Task directions
Exactly as written, please set down all of the entries again, with no pictures.

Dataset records

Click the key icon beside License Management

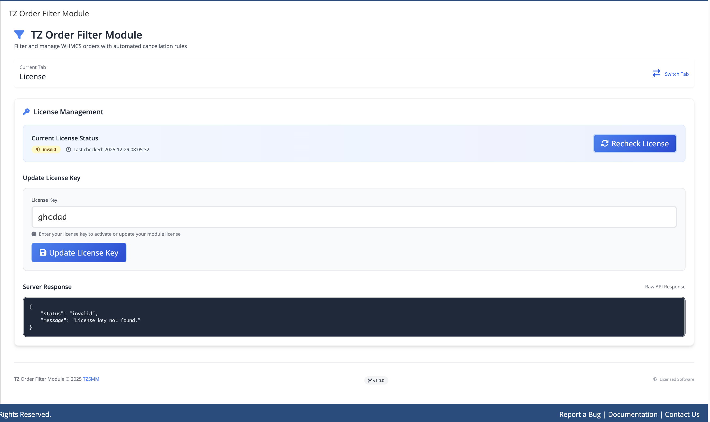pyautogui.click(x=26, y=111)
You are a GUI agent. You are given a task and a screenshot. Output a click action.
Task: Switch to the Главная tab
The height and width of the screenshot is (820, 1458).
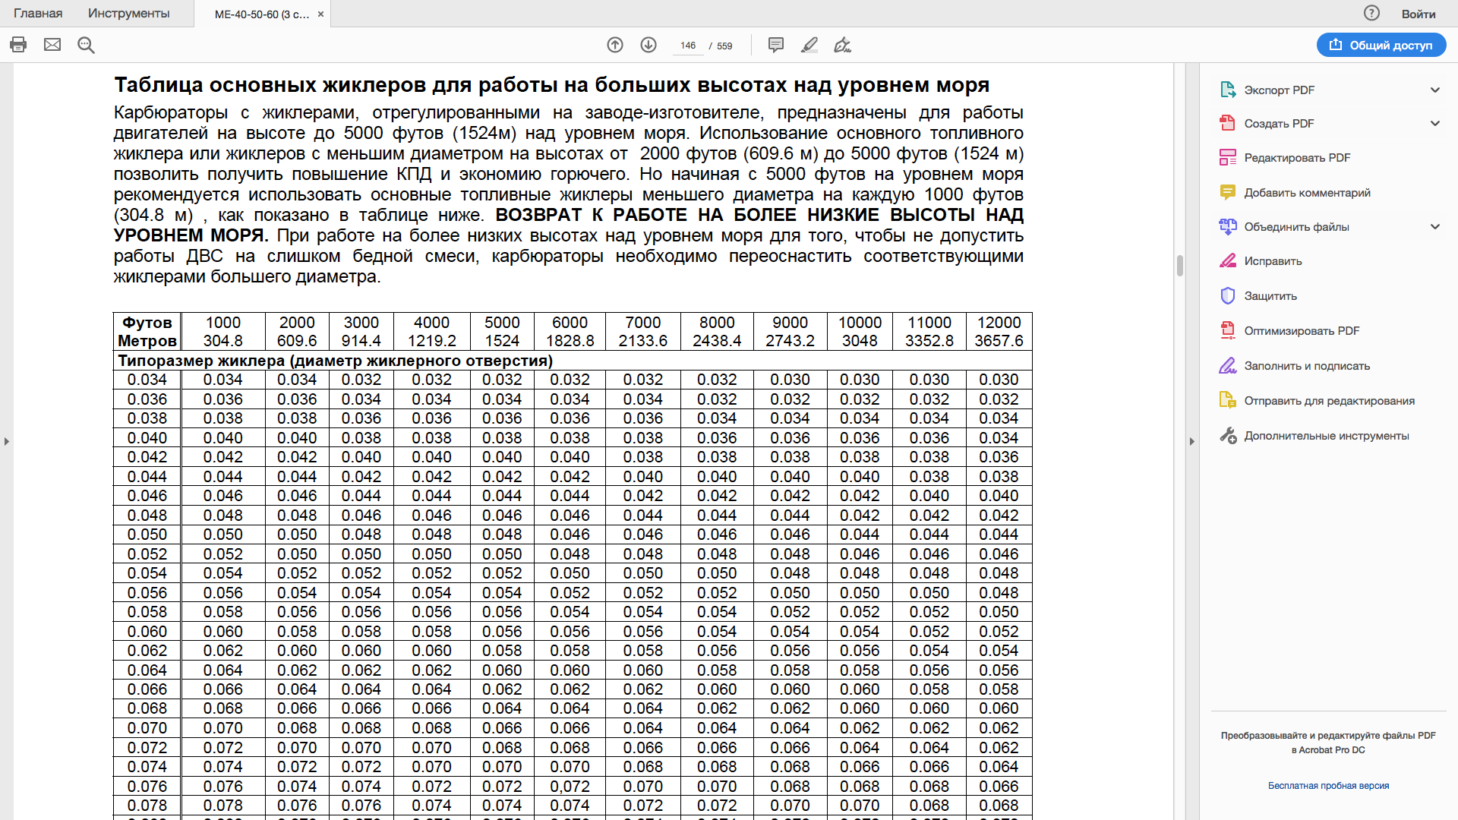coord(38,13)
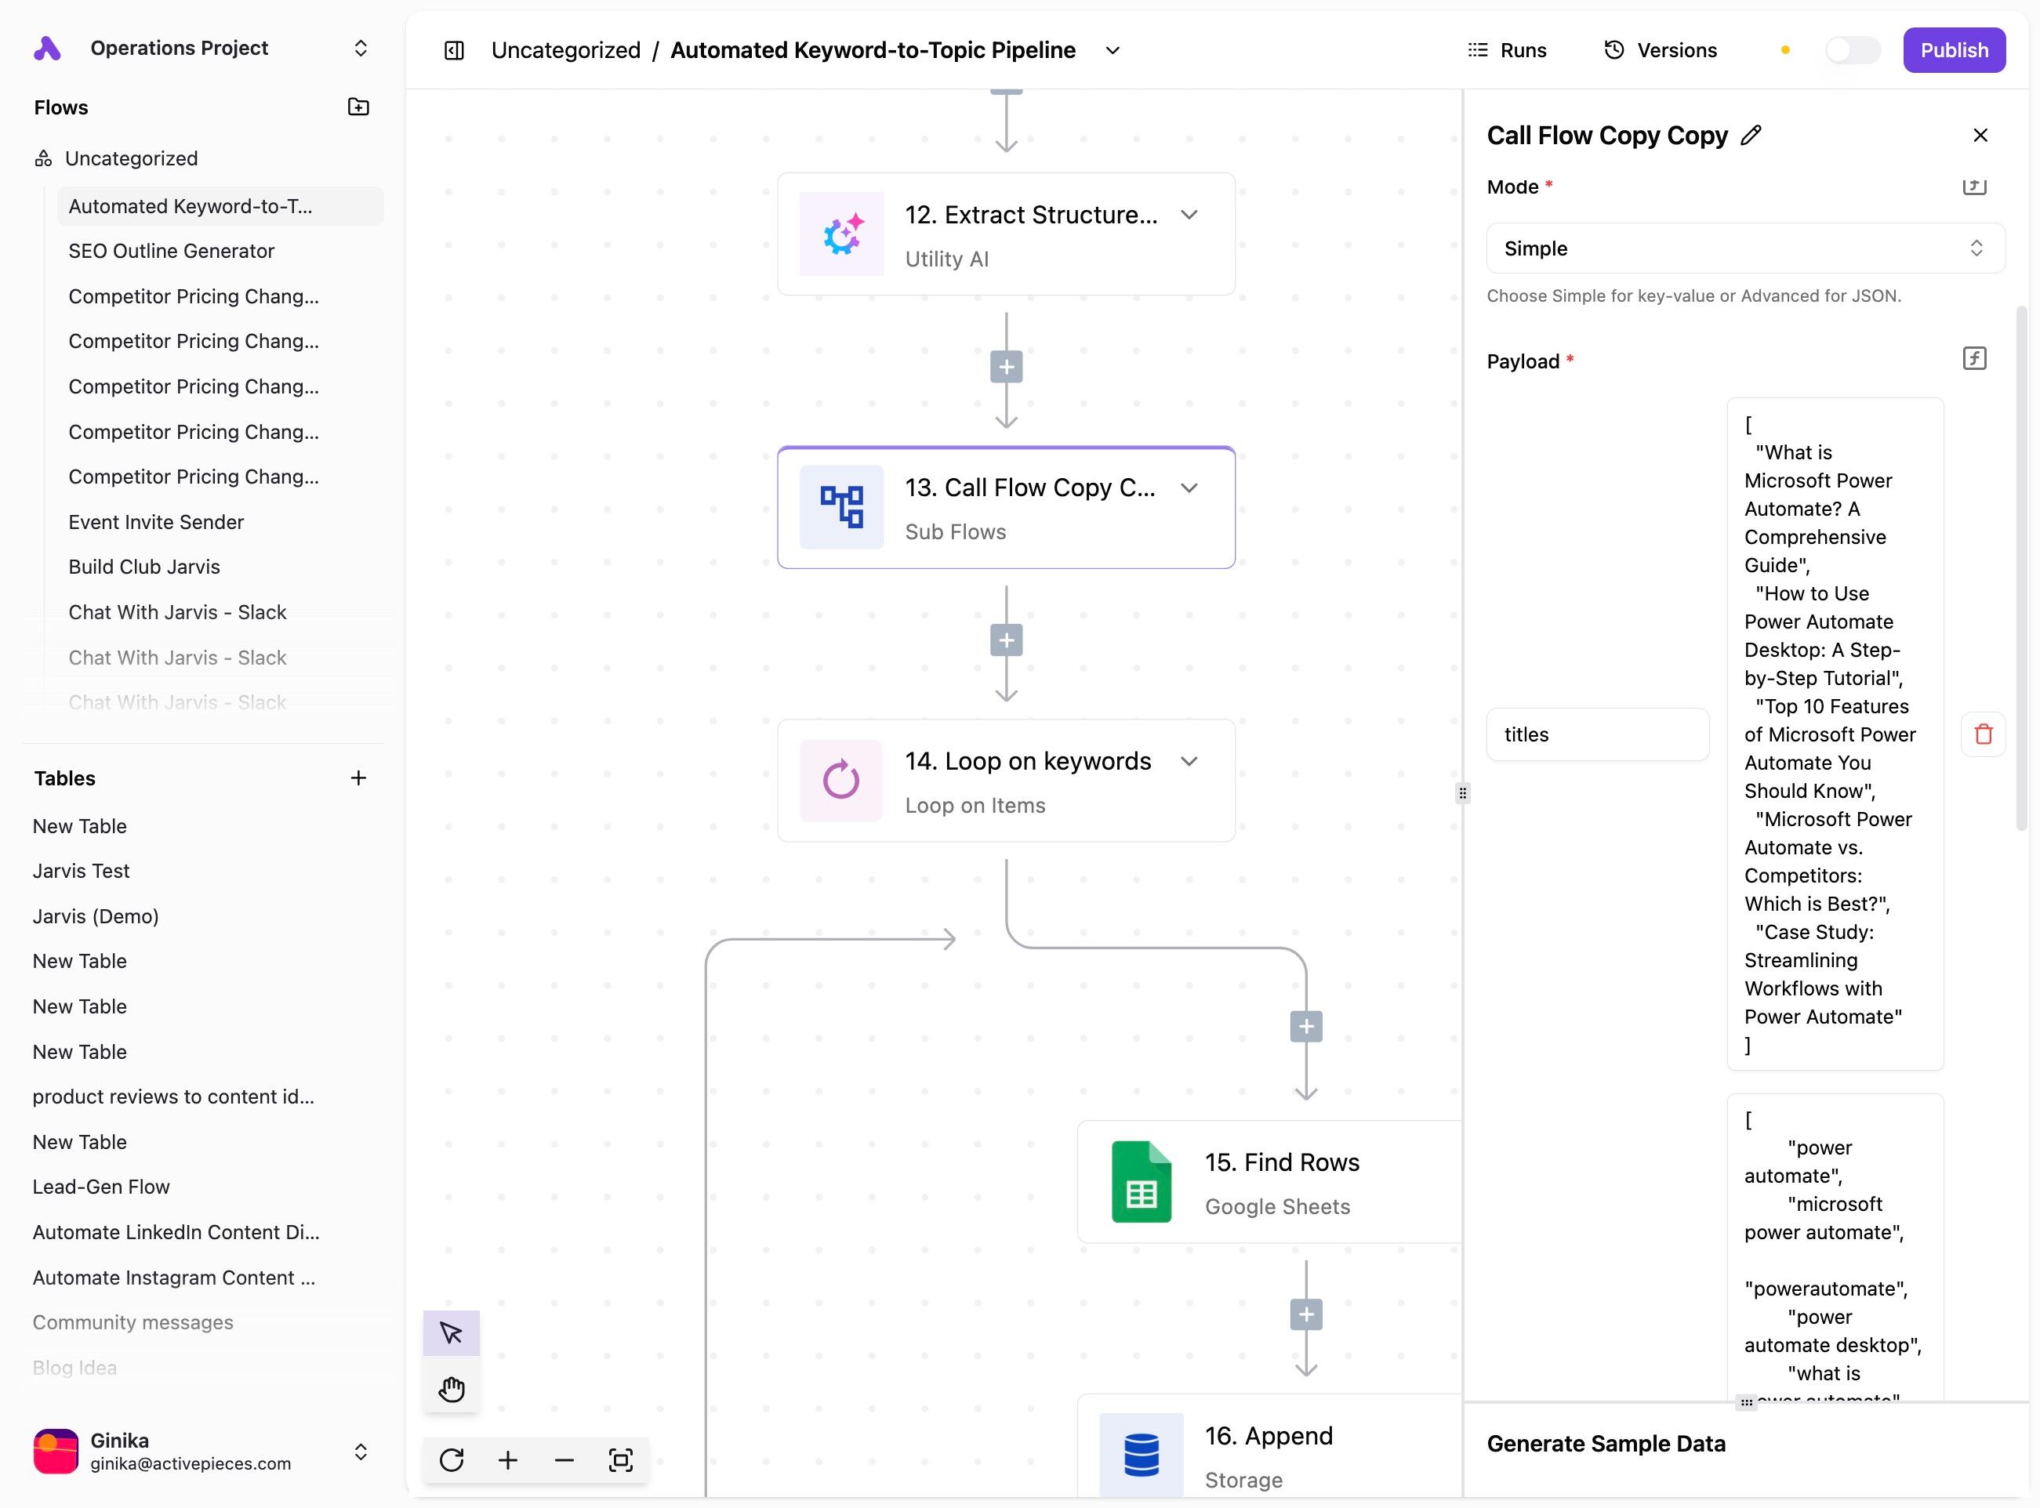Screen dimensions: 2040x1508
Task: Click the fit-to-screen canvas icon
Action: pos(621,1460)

Reply to the exercise
Click the key icon beside License Management

pyautogui.click(x=26, y=111)
You are a GUI agent. You are given a task and a screenshot. Output a click action.
Task: Switch to the Главная tab
The height and width of the screenshot is (820, 1458).
coord(38,13)
Screen dimensions: 2040x1508
Task: Click the fit-to-screen canvas icon
Action: pos(621,1460)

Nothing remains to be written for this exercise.